(Task): Here is a block of entries. Write out its lines exactly, from the first through the one containing "Task: Click the Device".

(Task inputs):
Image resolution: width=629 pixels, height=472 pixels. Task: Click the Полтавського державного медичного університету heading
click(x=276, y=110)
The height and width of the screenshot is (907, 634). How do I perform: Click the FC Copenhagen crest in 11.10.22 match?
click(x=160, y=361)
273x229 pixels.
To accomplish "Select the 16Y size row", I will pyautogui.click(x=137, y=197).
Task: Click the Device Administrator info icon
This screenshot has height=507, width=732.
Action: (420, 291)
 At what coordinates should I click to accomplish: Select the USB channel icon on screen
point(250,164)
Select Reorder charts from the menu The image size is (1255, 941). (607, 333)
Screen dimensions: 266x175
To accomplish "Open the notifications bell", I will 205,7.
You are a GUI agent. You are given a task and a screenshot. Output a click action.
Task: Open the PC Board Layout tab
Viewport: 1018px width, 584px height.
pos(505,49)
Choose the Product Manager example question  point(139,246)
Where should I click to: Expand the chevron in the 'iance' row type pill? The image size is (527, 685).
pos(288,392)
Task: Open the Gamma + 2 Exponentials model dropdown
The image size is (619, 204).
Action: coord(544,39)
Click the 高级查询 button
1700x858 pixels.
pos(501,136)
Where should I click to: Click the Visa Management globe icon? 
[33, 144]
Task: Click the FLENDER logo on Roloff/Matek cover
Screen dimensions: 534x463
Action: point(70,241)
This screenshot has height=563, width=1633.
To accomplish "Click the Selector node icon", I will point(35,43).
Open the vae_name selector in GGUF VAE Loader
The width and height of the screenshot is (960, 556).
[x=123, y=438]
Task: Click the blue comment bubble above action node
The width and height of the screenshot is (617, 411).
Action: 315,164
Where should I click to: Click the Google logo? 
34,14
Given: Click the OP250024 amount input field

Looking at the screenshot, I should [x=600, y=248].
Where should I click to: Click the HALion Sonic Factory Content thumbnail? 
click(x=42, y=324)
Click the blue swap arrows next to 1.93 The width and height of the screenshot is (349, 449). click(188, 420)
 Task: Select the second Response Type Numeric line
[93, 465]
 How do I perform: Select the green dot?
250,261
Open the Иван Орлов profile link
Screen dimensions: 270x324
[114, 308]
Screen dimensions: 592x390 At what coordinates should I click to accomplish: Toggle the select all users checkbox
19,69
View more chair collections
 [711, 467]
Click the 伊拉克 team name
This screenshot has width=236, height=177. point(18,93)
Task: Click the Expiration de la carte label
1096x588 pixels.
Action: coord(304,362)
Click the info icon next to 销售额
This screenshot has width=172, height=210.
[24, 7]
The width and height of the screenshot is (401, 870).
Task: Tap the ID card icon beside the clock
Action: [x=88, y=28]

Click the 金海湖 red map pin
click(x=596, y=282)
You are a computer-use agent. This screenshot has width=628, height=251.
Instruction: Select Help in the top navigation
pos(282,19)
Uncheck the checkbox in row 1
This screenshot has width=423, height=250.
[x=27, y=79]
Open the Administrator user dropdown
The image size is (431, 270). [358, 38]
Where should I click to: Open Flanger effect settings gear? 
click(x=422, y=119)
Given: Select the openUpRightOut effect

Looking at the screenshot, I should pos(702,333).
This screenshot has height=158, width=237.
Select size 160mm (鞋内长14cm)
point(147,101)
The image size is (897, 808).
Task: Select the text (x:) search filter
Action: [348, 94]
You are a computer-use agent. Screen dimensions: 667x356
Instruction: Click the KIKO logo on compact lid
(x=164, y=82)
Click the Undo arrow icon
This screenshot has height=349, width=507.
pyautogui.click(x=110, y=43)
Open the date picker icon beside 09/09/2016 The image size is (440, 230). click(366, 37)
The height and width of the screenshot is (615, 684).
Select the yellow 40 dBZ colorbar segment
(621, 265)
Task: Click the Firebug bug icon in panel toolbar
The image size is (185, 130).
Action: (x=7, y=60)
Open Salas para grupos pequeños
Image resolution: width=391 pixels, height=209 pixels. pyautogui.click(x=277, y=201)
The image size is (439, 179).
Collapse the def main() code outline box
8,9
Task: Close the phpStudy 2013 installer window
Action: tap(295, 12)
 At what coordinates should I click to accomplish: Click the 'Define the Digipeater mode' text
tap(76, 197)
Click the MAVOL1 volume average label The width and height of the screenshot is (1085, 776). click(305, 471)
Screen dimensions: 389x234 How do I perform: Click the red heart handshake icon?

(Solution):
Image resolution: width=629 pixels, height=472 pixels. Task: Click the Полтавського державного медичного університету heading
click(x=276, y=110)
The height and width of the screenshot is (907, 634). How do I perform: Click the FC Copenhagen crest in 11.10.22 match?
click(x=160, y=361)
273x229 pixels.
To accomplish "Select the 16Y size row", I will pyautogui.click(x=137, y=197).
Task: Click the Device Administrator info icon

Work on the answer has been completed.